La lejanía del sordomudo. Este hombre se encontraba en una zona geográfica que, en el lenguaje actual, llamaríamos "periferia". El territorio de la Decápolis se situaba al otro lado del Jordán y lejos de Jerusalén, que era el centro religioso. Pero ese hombre sordomudo experimentaba además otro tipo de lejanía; se encontraba lejos de Dios, estaba lejos de los hombres porque no tenía la posibilidad de comunicarse. Era sordo y por eso no podía escuchar a los demás, era mudo y a causa de ello no podía hablar con nadie. Este hombre era un marginado del mundo, estaba aislado, era un prisionero de su sordera y de su mudez y, por lo tanto, no podía abrirse para comunicarse con los demás.
Ahora bien, podemos leer esta condición de sordomudez en otro sentido, pues pudiera ocurrirnos que nos encontremos apartados de la comunión y de la amistad con Dios y con los hermanos cuando, más que los oídos y la lengua, sea el corazón el que esté obstruido. Existe una sordera interior y un mutismo del corazón que dependen de todo aquello que nos encierra en nosotros mismos, que nos cierra a Dios, nos cierra a los demás: el egoísmo, la indiferencia, el miedo a arriesgarse e involucrarse, el resentimiento, el odio, y la lista podría continuar. Todo esto nos aleja de Dios, nos aleja de los hermanos y también de nosotros mismos; y nos aleja de la alegría de vivir.

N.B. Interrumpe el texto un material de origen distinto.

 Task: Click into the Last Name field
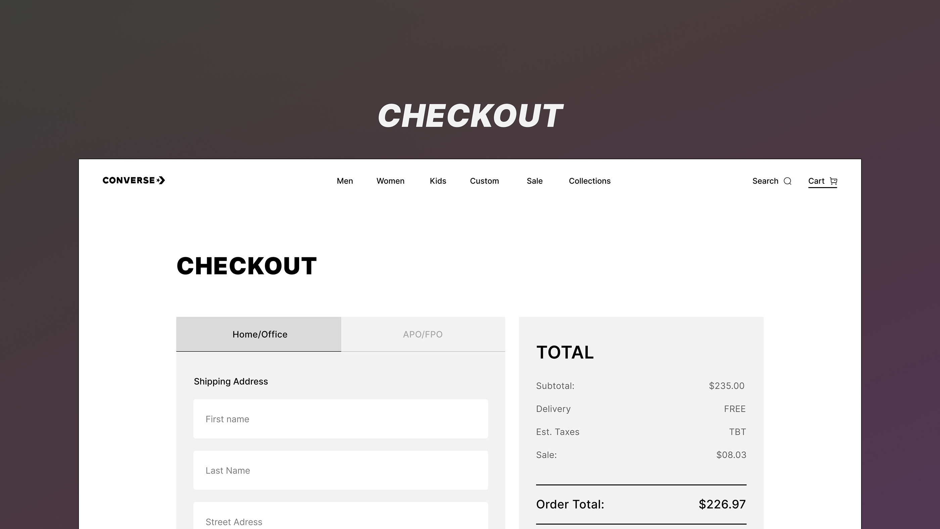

Hermanos y hermanas, ante esta lejanía, Dios responde con lo puesto, con la cercanía de Jesús. En su Hijo, Dios nos quiere mostrar sobre todo esto: que Él es el Dios cercano, el Dios compasivo, que cuida nuestra vida, que supera toda distancia. Y en el pasaje del Evangelio, en efecto, vemos cómo Jesús se dirige a esos territorios de las periferias saliendo de Judea para encontrarse con los paganos (cf. Mc 7, 31).
Con su cercanía, Jesús sana la sordera, sana la mudez del hombre; en efecto, cuando nos sentimos alejados, y decidimos distanciarnos –de Dios, de los hermanos y de quienes son diferentes a nosotros–, entonces nos encerramos, nos atrincheramos en nosotros mismos y terminamos girando sólo entorno a nuestro yo, nos hacemos sordos a la Palabra de Dios y al grito del prójimo y, por lo tanto, incapaces de dialogar con Dios y con el prójimo.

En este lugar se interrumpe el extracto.